The TLSOption must be named default in the default namespace for Traefik to pick it up as the default TLS configuration. All cipher suites are AEAD-only (GCM or ChaCha20-Poly1305) — no CBC mode. sniStrict: true rejects connections that don’t present a valid SNI hostname matching a known route.

args:
- "--certificatesresolvers.cloudflare.acme.dnschallenge.provider=cloudflare"
- "--certificatesresolvers.cloudflare.acme.email=erfi.anugrah@gmail.com"
- "--certificatesresolvers.cloudflare.acme.dnschallenge.resolvers=1.1.1.1"
- "--certificatesresolvers.cloudflare.acme.storage=/ssl-certs-2/acme-cloudflare.json"

The CF_DNS_API_TOKEN env var is pulled from a Kubernetes Secret (cloudflare-credentials). The ACME cert storage lives on an NFS PVC (traefik-ssl-2, 2Gi, RWX) so certs survive pod restarts and don’t trigger Let’s Encrypt rate limits on every rollout.

pvc-claims/traefik-ssl-pvc.yaml
apiVersion: v1
kind: PersistentVolumeClaim
metadata:
name: traefik-ssl-2
namespace: traefik
spec:
accessModes: [ReadWriteMany]
resources:
requests:
storage: 2Gi
storageClassName: nfs-client

Each service gets its own rate limit middleware to prevent cross-service token bucket interference. The problem this solves: when multiple services share a single rate-limit-api middleware, Traefik maintains one token bucket per source IP per middleware instance. All routes sharing that middleware share the same bucket. Authentik OAuth flows generate 35+ requests in bursts (redirects, consent, callback, static assets), which would exceed a shared 10 req/s bucket and return 429s.

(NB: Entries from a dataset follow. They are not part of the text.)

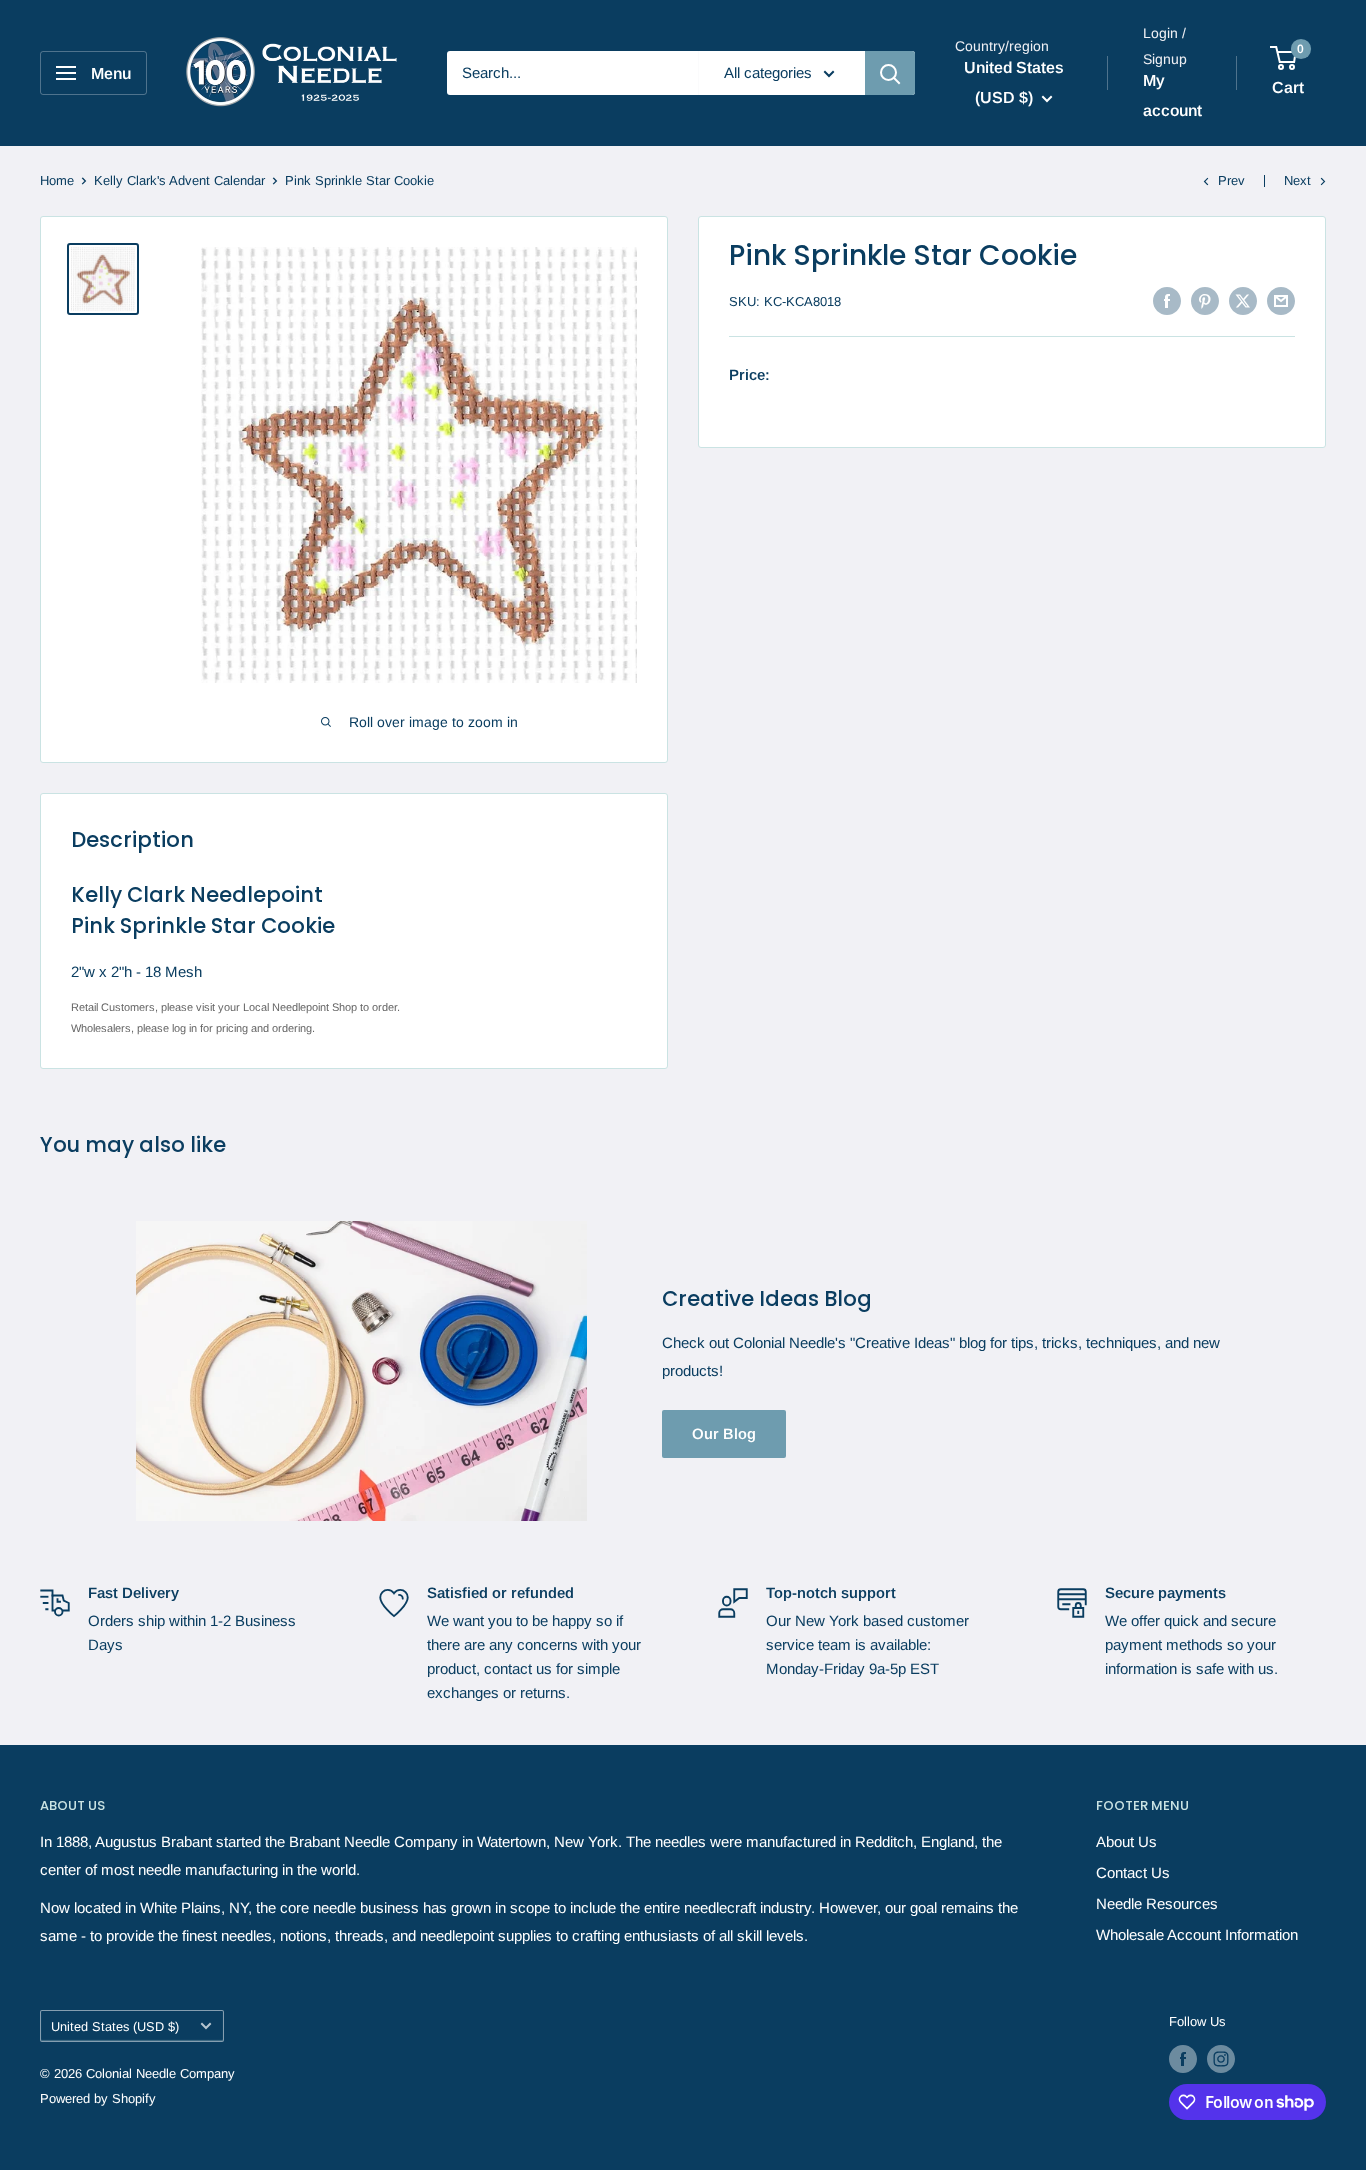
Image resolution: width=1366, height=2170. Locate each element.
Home (57, 180)
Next (1297, 180)
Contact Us (1133, 1872)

All per-route rate limit middlewares live in a single file:

# middleware/rate-limits.yaml (pattern -- 22 middlewares total)
apiVersion: traefik.io/v1alpha1
kind: Middleware
metadata:
name: rl-authentik
namespace: traefik
spec:
rateLimit:
average: 100
period: 1s
burst: 500
sourceCriterion:
requestHeaderName: X-Real-Client-Ip

sourceCriterion.requestHeaderName: X-Real-Client-Ip uses the header set by the sentinel plugin for per-IP bucketing. Without this, Traefik would use the connection source IP, which behind Cloudflare Tunnel is always the cloudflared pod IP — meaning all users would share one bucket.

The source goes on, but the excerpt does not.